### Exercise brief:
Please reproduce all entries word for word, leaving every image behind.

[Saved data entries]

________________________________________

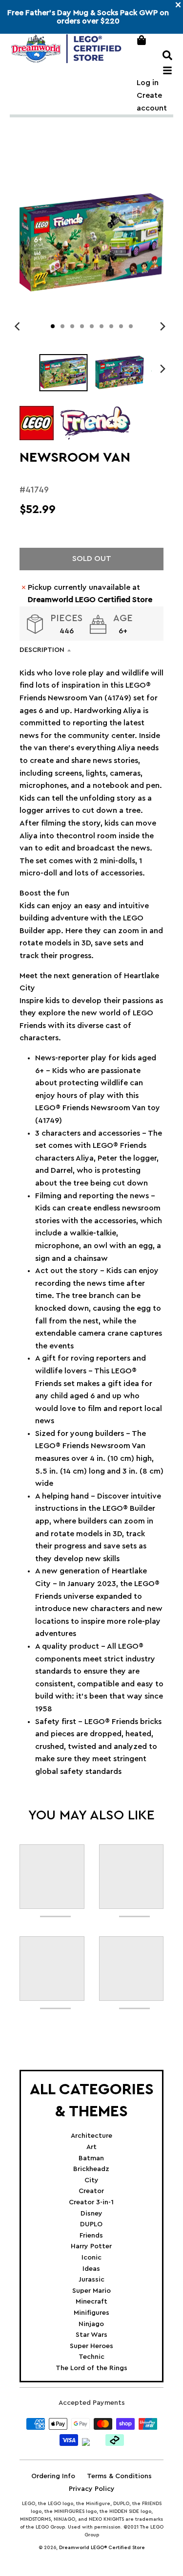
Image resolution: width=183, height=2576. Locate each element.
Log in (148, 83)
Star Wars (91, 2334)
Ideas (91, 2268)
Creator (91, 2191)
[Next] (162, 326)
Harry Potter (91, 2246)
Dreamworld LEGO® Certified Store (102, 2547)
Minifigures (91, 2312)
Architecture (91, 2135)
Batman (91, 2158)
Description (42, 650)
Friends (91, 2235)
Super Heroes (91, 2346)
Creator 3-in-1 (91, 2202)
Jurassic (91, 2279)
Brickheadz (91, 2169)
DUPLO (91, 2224)
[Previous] (18, 326)
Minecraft (91, 2301)
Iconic (91, 2257)
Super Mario (91, 2290)
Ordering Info (53, 2476)
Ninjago (91, 2324)
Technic (91, 2356)
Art (91, 2147)
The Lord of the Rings (91, 2368)
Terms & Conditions (119, 2476)
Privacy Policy (92, 2489)
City (91, 2180)
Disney (91, 2213)
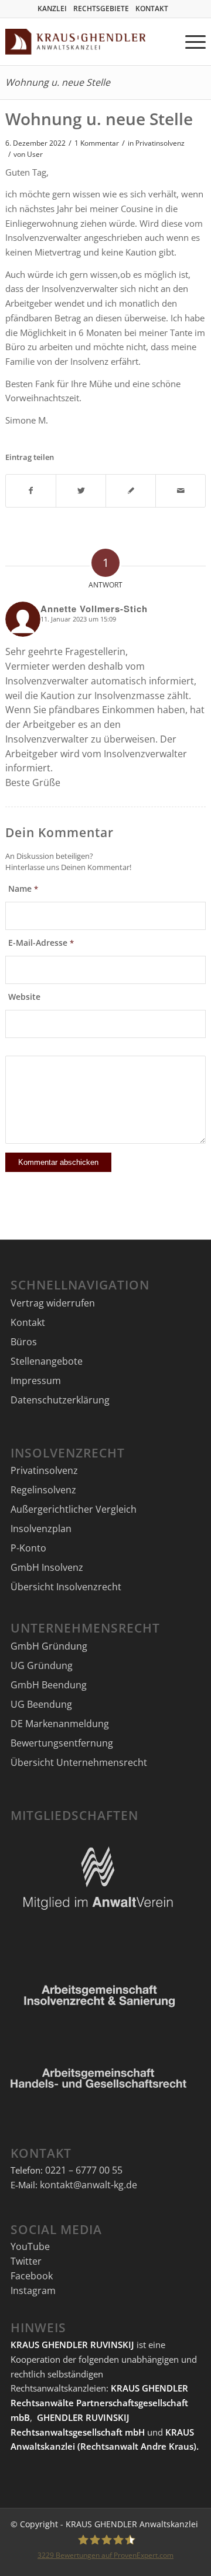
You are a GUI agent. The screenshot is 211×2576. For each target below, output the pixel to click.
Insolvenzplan (41, 1528)
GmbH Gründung (49, 1646)
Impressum (36, 1380)
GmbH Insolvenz (47, 1567)
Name (23, 889)
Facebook (32, 2275)
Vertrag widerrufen (53, 1303)
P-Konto (28, 1547)
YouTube (30, 2246)
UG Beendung (41, 1704)
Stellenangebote (47, 1361)
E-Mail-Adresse (41, 943)
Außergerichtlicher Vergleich (74, 1509)
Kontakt (28, 1322)
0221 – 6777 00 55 (83, 2170)
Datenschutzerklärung (60, 1399)
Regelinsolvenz (43, 1489)
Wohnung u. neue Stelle (57, 82)
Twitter (26, 2261)
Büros (24, 1341)
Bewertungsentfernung (62, 1743)
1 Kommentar (96, 142)
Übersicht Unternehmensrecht (79, 1762)
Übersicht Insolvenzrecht (66, 1586)
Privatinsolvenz (160, 142)
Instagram (33, 2290)
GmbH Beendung (49, 1684)
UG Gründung (42, 1665)
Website (24, 997)
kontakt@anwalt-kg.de (88, 2184)
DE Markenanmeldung (60, 1723)
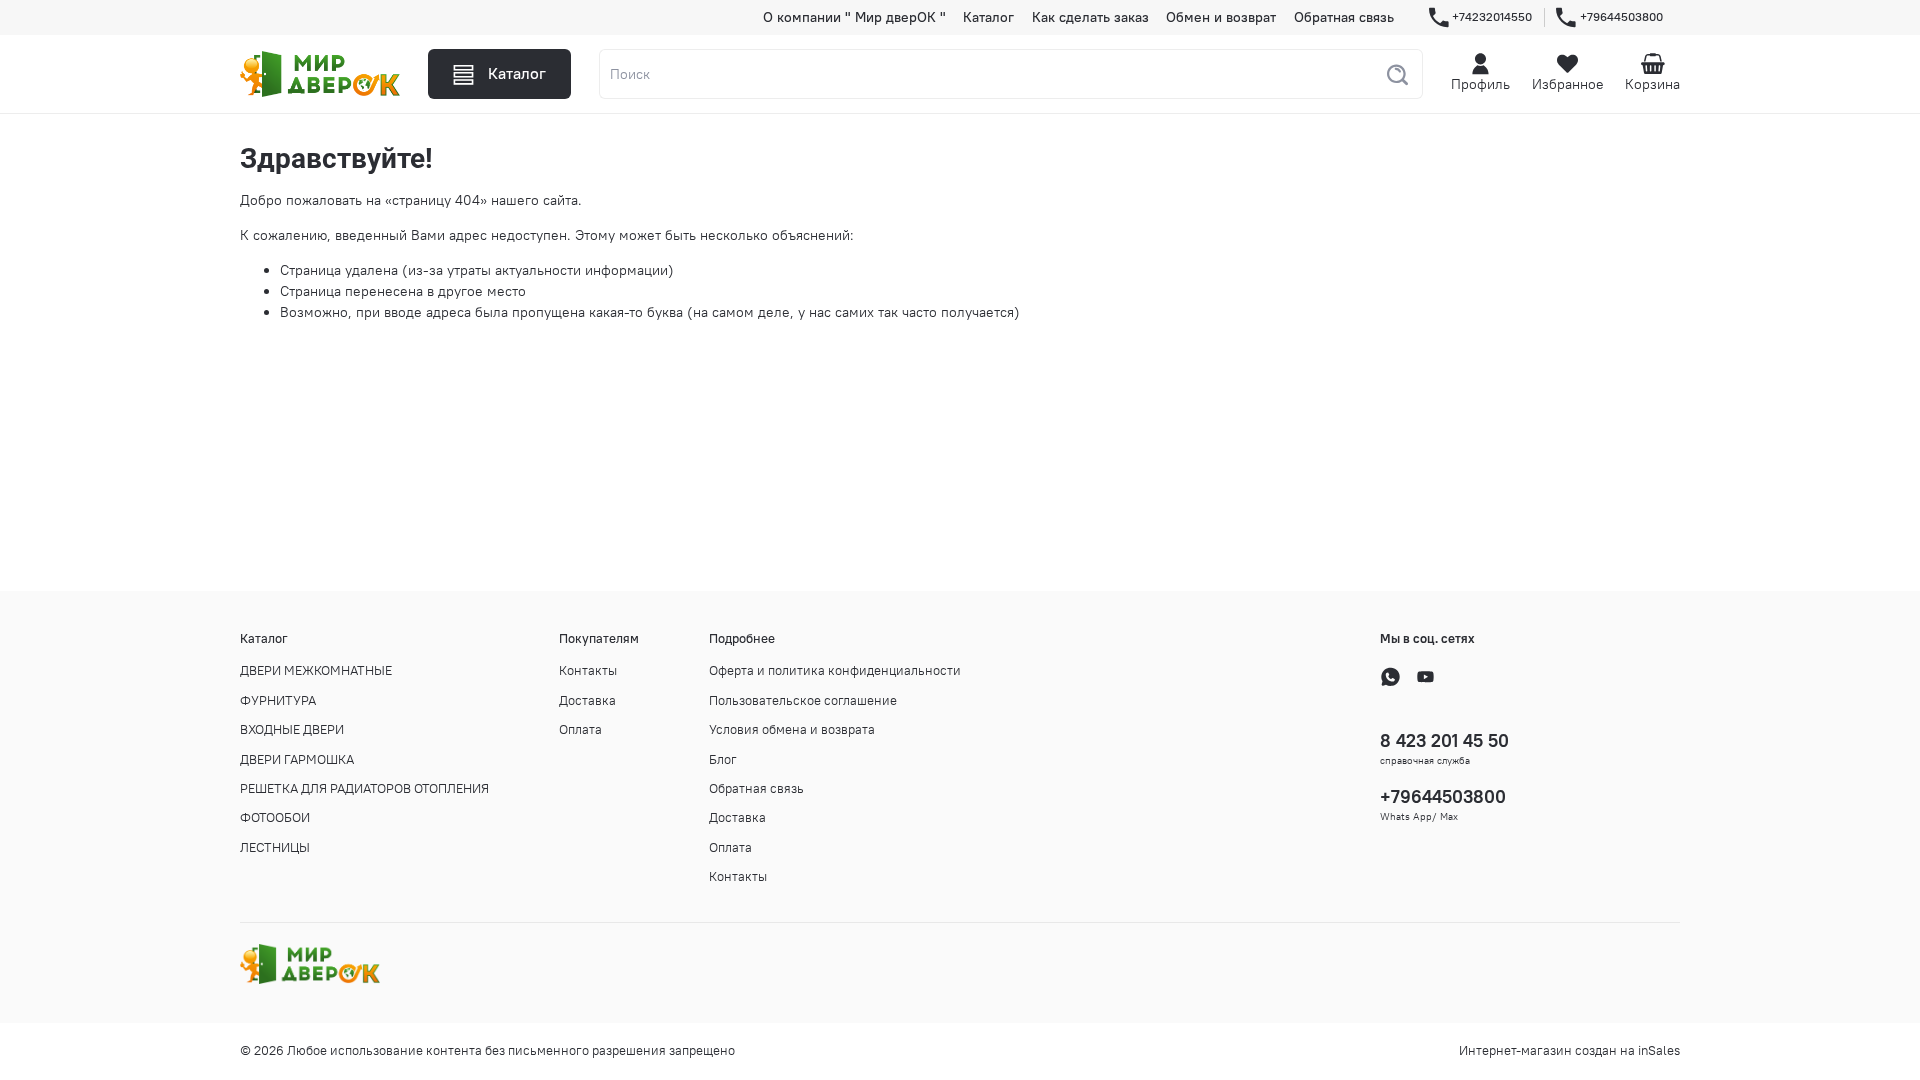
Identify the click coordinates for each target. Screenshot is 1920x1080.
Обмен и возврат (1221, 17)
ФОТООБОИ (275, 817)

________________________________________

### Answer:
Image resolution: width=183, height=2576. Locate each element.
Log in (148, 83)
Star Wars (91, 2334)
Ideas (91, 2268)
Creator (91, 2191)
[Next] (162, 326)
Harry Potter (91, 2246)
Dreamworld LEGO® Certified Store (102, 2547)
Minifigures (91, 2312)
Architecture (91, 2135)
Batman (91, 2158)
Description (42, 650)
Friends (91, 2235)
Super Heroes (91, 2346)
Creator 3-in-1 (91, 2202)
Jurassic (91, 2279)
Brickheadz (91, 2169)
DUPLO (91, 2224)
[Previous] (18, 326)
Minecraft (91, 2301)
Iconic (91, 2257)
Super Mario (91, 2290)
Ordering Info (53, 2476)
Ninjago (91, 2324)
Technic (91, 2356)
Art (91, 2147)
The Lord of the Rings (91, 2368)
Terms & Conditions (119, 2476)
Privacy Policy (92, 2489)
City (91, 2180)
Disney (91, 2213)
You are a GUI agent. The screenshot is 211×2576. For each target below, output the pixel to click.
Insolvenzplan (41, 1528)
GmbH Gründung (49, 1646)
Impressum (36, 1380)
GmbH Insolvenz (47, 1567)
Name (23, 889)
Facebook (32, 2275)
Vertrag widerrufen (53, 1303)
P-Konto (28, 1547)
YouTube (30, 2246)
UG Beendung (41, 1704)
Stellenangebote (47, 1361)
E-Mail-Adresse (41, 943)
Außergerichtlicher Vergleich (74, 1509)
Kontakt (28, 1322)
0221 – 6777 00 55 (83, 2170)
Datenschutzerklärung (60, 1399)
Regelinsolvenz (43, 1489)
Wohnung u. neue Stelle (57, 82)
Twitter (26, 2261)
Büros (24, 1341)
Bewertungsentfernung (62, 1743)
1 Kommentar (96, 142)
Übersicht Unternehmensrecht (79, 1762)
Übersicht Insolvenzrecht (66, 1586)
Privatinsolvenz (160, 142)
Instagram (33, 2290)
GmbH Beendung (49, 1684)
UG Gründung (42, 1665)
Website (24, 997)
kontakt@anwalt-kg.de (88, 2184)
DE Markenanmeldung (60, 1723)
Identify the click coordinates for each target. Screenshot is 1920x1080.
Обмен и возврат (1221, 17)
ФОТООБОИ (275, 817)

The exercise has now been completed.